Search code examples
apache-flinkflink-streaming

Apache Flink: What does "Class X does not contain a setter for field Y" mean?


I'm playing around with flink (1.6, 1.7) for the first time and using the data from the github archive at https://www.gharchive.org/ but using that data as a streaming datasource.

My simple example just counts up all the events per user for a daily window and I'm trying to replicate the same example but using TableEnvironment and SQL Support instead.

However, I am encountering the following error:

class org.apache.flink.streaming.api.functions.source.TimestampedFileInputSplit does not contain a setter for field modificationTime as per below:

 8-12-04 14:17:02:115  INFO main exploration.StreamingTableApp:32 - Starting Streaming Table Flink App Example...
18-12-04 14:17:02:174  INFO main typeutils.TypeExtractor:1818 - class org.apache.flink.streaming.api.functions.source.TimestampedFileInputSplit does not contain a setter for field modificationTime
18-12-04 14:17:02:176  INFO main typeutils.TypeExtractor:1857 - Class class org.apache.flink.streaming.api.functions.source.TimestampedFileInputSplit cannot be used as a POJO type because not all fields are valid POJO fields, and must be processed as GenericType.
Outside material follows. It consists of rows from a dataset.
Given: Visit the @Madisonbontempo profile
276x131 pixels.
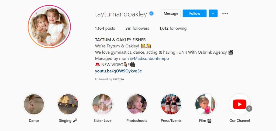Looking at the screenshot, I should pos(149,58).
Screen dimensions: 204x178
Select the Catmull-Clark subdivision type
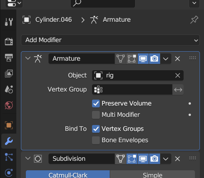click(x=68, y=174)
Please read the Flink documentation on "Data Types & Serialization" for details of the effect on performance.
18-12-04 14:17:02:937  INFO main exploration.StreamingTableApp:74 - Finished...
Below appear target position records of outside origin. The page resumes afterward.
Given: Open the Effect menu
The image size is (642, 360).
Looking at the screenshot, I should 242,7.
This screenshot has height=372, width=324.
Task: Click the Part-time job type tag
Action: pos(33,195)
I'm reading the CSV source as a datastream and using Gson to parse out bits of the json line and mapping these attributes to a Tuple.
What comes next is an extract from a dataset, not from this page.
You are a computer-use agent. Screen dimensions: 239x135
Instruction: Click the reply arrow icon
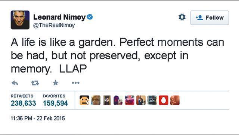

Does anyone have any ideas / experience with this ?

main method:

StreamExecutionEnvironment env = StreamExecutionEnvironment.getExecutionEnvironment();

env.setStreamTimeCharacteristic(TimeCharacteristic.EventTime);

// Mapped in docker compose file too.
DataStreamSource<String> input = env.readTextFile("/some/path/github/");

// Setup the stream
DataStream<Tuple4<String, Integer, String, Long>> stream = input.map(new GithubTupleConverter())
    .assignTimestampsAndWatermarks(new TupleTimestampExtractor());

StreamTableEnvironment tEnv = TableEnvironment.getTableEnvironment(env);
Table tableFromStream = tEnv.fromDataStream(stream, "user_id, kount, basic_date,event_date");

TupleTimestampExtractor

public class TupleTimestampExtractor
        extends BoundedOutOfOrdernessTimestampExtractor<Tuple4<String, Integer, String, Long>> {
    private static final long serialVersionUID = 3737675541965835242L;

    public TupleTimestampExtractor() {
        super(Time.seconds(30L));
    }

    @Override
    public long extractTimestamp(Tuple4<String, Integer, String, Long> element) {
        return element.getField(3);
    }
}

GithubTupleConverter.java

public class GithubTupleConverter implements MapFunction<String, Tuple4<String, Integer, String, Long>> {

    private static final Gson g = new Gson();

    @Override
    public Tuple4<String, Integer, String, Long> map(String value) throws Exception {
        // Take each line as Json.
        JsonObject o = g.fromJson(value, JsonObject.class);

        // Extract the user id
        String userId = o.get("actor").getAsJsonObject().get("login").getAsString();

        // Extract the event type (commit, pull request, fork event)
        String type = o.get("type").getAsString();

        // Get the event date time
        String dateTime = o.get("created_at").getAsString();

        // Parse date string to Typed type.
        LocalDateTime eventTime = LocalDateTime.parse(dateTime, DateTimeFormatter.ISO_DATE_TIME);

        // Format the date so it can be used in the output.
        DateTimeFormatter formatter = DateTimeFormatter.ISO_DATE;

        return Tuple4.of(userId, 1, formatter.format(eventTime), eventTime.toInstant(ZoneOffset.UTC).toEpochMilli());
    }
} 

Solution

  • The logs that you share do not show an error. The logs are on INFO level and no exception is thrown (at least not in the provided logs).

    The log entry just says that the class TimestampedFileInputSplit cannot be treated as a POJO. In general this message indicates that the performance is not optimal but in this particular case it is not a problem.

    Do you get any other error message?